Dr. Brownjohn’s voice was now so deep that it vibrated in the pit of Michael’s stomach like the diapason of the school organ.

“Give up that detestable association of mental impostors and be a boy again. You have disappointed me during the whole of your career; but you’re a winning boy. Um? Go back to your work.”

Michael left the august room with resolves swaying in his brain, wondering what he could do to repay the Old Man. It was too late to take a very high place in the summer examinations. Yet somehow, so passionate was his gratitude, he managed to come out third.

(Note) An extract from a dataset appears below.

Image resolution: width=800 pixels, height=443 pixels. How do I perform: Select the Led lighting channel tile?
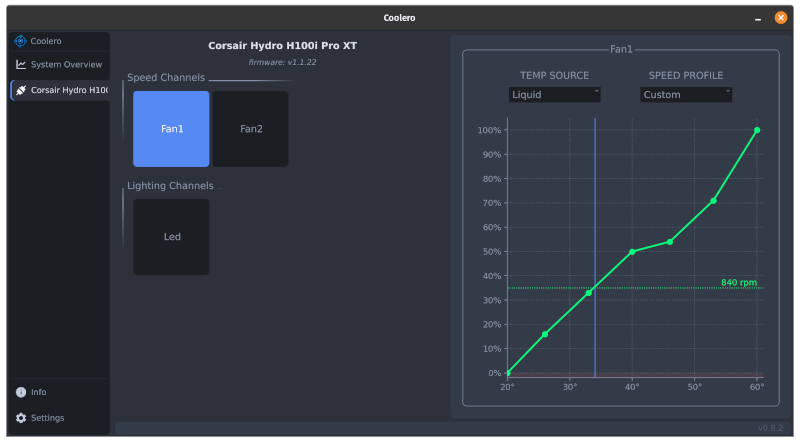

Michael never told his mother about his adventure, but in the reaction against Wilmot and all that partook of decadence, and in his pleasure at having done something, however clumsily, he felt a great wish to include his mother in his emotion of universal love.

“Where are we going these holidays?” he asked.

“I thought perhaps you’d like to stay at your monastery again,” said Mrs. Fane. “I was thinking of going abroad.”

Michael’s face fell, and his mother was solicitously penitent.

“My dearest boy, I never dreamed you would want to be with me. You’ve always gone out on Sundays.”

“I know, I’m sorry, I won’t again,” Michael assured her.

“And I’ve made my arrangements now. I wish I’d known. But why shouldn’t you go and see Stella? It seems a pity that you and she should grow up so much apart.”